[Problem to solve] Select from the data all lines with the word "style".

[Dataset content Boundary: Start]

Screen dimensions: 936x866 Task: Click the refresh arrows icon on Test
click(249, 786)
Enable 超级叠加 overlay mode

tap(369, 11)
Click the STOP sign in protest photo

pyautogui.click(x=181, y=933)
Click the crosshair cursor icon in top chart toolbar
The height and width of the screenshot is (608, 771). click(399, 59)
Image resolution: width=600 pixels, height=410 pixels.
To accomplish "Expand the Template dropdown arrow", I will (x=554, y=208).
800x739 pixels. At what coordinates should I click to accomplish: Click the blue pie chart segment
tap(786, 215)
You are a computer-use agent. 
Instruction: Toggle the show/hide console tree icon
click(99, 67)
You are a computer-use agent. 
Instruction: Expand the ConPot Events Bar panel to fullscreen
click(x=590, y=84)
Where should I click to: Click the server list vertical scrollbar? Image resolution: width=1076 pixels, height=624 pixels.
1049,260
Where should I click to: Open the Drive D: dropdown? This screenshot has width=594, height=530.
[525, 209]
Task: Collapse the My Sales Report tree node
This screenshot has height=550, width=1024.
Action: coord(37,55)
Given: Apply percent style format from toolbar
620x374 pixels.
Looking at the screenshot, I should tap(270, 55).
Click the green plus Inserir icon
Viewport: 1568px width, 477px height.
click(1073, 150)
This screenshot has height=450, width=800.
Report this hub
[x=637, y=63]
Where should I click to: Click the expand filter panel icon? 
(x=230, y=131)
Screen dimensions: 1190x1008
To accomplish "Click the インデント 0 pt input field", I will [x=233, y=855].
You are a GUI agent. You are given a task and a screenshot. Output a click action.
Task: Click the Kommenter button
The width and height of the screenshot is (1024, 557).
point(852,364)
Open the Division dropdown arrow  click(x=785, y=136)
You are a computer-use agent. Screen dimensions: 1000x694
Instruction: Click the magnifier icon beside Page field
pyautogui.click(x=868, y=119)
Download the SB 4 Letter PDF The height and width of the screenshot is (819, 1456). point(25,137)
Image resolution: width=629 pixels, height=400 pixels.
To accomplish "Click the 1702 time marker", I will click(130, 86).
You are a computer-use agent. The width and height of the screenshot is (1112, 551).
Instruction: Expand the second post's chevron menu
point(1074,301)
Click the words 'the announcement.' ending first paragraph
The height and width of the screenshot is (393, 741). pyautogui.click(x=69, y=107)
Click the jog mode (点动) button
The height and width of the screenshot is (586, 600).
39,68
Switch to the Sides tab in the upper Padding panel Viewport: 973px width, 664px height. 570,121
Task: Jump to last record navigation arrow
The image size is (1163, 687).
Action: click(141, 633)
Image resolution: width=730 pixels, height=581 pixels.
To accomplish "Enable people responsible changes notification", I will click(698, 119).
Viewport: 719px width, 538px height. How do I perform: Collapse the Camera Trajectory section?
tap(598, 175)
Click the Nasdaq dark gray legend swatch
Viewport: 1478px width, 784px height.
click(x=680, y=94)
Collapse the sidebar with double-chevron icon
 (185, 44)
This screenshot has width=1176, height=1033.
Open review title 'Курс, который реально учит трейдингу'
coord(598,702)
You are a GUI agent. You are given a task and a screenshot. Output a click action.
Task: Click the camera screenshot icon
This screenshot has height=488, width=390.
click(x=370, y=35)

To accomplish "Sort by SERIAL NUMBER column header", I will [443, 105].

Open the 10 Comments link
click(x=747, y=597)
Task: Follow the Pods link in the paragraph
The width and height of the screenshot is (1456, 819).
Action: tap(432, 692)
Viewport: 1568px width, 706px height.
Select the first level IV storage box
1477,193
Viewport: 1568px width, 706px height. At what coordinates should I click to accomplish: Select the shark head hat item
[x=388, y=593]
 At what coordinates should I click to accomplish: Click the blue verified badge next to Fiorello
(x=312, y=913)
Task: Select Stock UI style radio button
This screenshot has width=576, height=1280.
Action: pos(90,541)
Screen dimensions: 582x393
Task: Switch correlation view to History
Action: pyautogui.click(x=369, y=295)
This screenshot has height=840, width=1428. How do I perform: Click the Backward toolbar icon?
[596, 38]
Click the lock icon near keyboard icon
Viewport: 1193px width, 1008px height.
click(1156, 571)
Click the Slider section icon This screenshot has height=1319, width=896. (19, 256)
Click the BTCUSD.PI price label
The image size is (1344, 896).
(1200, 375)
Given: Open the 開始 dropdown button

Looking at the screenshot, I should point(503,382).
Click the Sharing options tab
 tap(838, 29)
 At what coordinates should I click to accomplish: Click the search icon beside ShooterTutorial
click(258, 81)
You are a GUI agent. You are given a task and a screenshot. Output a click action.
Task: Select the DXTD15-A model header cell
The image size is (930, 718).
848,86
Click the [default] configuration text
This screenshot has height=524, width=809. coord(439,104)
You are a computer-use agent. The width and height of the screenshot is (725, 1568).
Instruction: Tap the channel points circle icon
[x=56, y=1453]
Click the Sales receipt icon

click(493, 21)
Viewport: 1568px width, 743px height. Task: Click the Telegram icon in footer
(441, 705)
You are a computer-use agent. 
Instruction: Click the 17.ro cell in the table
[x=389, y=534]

[Dataset content Boundary: End]

[Answer]
Given: Apply percent style format from toolbar
Task: Select Stock UI style radio button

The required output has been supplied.